Limiting access to a tenant for higher-level administrators


This procedure is not applicable to unit tenants.

  1. Authenticate to the cloud platform via the Python shell.

    The following variables should be available now:

    >>> base_url  # the base URL of the API
    >>> auth  # the 'Authorization' header value with the access token
    {'Authorization': 'Bearer eyJ0eXAiOiJKV1QiLCJhbGciOiJSUzI1NiIsImtpZCI6ImMwMD...'}
    >>> tenant_id  # the UUID of the tenant to which the token provides access
  2. Assign either of the following values to the tenant_id variable – the UUID of a sub-tenant created via the API or a sub-tenant found by its name:

    >>> tenant_id = created_tenant_id
    >>> tenant_id
  3. Obtain the number of the latest tenant revision. You will have to specify this number in a subsequent request to the tenant. This is required to manage concurrent tenant modifications.

    1. Fetch the tenant information as described in steps 3-5 of “Fetching information about an individual tenant”. As the result, you should have a tenant variable with the tenant object.

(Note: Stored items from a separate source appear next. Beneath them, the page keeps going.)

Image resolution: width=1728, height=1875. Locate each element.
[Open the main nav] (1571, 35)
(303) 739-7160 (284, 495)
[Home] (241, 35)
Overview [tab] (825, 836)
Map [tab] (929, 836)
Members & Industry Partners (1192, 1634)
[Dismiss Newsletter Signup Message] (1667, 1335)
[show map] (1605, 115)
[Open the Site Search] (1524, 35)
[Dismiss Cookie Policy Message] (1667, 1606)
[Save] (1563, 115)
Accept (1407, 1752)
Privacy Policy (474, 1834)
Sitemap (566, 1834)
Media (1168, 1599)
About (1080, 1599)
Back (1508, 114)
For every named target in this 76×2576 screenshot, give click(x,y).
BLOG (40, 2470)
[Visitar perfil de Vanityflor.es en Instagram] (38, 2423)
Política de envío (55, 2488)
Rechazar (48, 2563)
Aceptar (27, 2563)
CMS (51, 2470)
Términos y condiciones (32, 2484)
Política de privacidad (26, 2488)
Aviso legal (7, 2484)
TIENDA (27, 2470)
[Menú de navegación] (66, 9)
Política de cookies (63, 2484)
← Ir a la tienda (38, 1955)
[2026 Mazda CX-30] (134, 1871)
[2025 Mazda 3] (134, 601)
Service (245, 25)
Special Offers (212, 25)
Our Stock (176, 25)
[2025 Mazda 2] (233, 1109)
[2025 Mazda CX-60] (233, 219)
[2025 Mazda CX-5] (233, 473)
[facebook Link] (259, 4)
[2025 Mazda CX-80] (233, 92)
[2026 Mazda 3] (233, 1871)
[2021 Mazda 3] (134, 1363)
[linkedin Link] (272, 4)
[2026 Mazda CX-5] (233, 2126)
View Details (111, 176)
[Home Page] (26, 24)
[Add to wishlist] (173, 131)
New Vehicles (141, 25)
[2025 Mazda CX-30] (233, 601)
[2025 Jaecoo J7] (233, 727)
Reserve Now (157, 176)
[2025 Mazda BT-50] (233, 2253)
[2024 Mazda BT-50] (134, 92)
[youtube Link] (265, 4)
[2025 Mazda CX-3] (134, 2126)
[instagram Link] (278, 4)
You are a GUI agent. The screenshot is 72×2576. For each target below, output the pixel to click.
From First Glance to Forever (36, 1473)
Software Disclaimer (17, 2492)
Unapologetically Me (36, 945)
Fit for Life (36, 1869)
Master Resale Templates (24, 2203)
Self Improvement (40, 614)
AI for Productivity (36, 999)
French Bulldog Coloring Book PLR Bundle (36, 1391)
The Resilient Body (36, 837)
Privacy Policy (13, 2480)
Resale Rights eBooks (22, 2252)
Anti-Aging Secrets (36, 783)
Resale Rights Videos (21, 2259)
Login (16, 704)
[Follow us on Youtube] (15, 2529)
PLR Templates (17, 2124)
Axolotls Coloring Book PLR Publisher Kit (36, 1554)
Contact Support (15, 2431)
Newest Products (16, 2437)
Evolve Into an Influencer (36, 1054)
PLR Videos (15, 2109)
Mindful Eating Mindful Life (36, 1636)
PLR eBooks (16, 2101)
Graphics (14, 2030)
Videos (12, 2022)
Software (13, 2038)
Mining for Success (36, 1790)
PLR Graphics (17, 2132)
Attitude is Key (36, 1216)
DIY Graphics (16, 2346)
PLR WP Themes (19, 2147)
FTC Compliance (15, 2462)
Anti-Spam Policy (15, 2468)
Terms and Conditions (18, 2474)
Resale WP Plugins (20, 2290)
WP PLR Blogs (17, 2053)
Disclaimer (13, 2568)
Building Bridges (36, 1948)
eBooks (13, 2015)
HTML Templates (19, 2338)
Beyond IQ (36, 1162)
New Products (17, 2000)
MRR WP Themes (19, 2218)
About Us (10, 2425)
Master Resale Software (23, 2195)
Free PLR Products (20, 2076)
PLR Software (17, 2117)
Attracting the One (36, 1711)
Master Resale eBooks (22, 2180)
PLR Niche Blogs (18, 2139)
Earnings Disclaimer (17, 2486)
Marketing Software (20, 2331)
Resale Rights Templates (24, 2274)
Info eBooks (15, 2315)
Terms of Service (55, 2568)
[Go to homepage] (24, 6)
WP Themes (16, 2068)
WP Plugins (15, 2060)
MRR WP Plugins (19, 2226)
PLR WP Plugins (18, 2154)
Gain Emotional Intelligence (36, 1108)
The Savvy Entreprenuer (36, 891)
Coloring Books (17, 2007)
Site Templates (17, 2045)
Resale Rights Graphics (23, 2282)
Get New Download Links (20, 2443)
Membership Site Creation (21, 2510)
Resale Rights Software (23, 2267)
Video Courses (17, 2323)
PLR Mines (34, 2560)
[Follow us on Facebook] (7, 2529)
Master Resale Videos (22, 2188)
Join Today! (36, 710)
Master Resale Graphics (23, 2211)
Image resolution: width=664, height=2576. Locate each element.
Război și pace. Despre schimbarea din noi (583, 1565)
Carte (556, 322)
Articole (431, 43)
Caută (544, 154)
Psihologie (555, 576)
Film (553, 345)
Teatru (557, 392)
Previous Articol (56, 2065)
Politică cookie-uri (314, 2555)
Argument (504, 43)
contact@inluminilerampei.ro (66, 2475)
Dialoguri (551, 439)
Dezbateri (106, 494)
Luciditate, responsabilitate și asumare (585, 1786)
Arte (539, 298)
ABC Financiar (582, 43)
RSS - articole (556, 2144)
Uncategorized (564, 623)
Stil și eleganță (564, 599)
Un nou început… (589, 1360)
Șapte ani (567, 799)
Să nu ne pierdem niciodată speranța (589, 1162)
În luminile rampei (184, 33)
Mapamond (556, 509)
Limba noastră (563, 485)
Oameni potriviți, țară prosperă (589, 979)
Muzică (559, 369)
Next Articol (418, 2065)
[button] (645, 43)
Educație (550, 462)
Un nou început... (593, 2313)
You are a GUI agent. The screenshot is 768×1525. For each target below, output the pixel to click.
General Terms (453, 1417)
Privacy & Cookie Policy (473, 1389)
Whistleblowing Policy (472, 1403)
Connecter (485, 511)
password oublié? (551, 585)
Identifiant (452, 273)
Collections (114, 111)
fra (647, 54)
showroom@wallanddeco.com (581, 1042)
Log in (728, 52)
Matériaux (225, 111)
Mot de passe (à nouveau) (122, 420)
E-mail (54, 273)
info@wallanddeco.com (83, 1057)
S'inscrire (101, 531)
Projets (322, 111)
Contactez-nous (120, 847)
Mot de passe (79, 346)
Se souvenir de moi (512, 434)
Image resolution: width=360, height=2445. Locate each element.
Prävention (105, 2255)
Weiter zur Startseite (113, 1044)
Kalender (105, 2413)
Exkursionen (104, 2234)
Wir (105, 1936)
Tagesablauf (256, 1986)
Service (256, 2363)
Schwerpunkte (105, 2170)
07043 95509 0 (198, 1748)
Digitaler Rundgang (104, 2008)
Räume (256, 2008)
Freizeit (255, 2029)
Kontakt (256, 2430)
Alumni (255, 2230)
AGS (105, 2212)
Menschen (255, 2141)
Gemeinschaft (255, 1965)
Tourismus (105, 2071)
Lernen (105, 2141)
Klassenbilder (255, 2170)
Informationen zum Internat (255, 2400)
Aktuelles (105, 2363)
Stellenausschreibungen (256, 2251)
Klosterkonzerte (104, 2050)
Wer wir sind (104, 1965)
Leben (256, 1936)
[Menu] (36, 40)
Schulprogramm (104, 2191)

    2. Define a variable named tenant_version, and then assign the value of the version key from the tenant object to this variable:

      >>> tenant_version = tenant['version']
      >>> tenant_version
  4. Define a variable named tenant_update, and then assign the following object to this variable:

    >>> tenant_update = {
    ...     'ancestral_access': False,
    ...     'version': tenant_version,  # this key is required
    ... }
  5. Convert the tenant_update object to a JSON text:

    >>> tenant_update = json.dumps(tenant_update, indent=4)
    >>> print(tenant_update)
        "ancestral_access": false,
        "version": 3
  6. Send a PUT request with the JSON text to the /tenants/{tenant_id} endpoint:

    >>> response = requests.put(
    ...     f'{base_url}/tenants/{tenant_id}',
    ...     headers={'Content-Type': 'application/json', **auth},
    ...     data=tenant_update,
    ... )
  7. Check the status code of the response:

    >>> response.status_code

    Status code 200 means that the platform has limited access to the tenant for higher-level administrators. These administrators can only modify the tenant properties. They do not have access to the user accounts and child tenants at all.

    A different status code means that an error has occurred. For the details, refer to “Status and error codes”.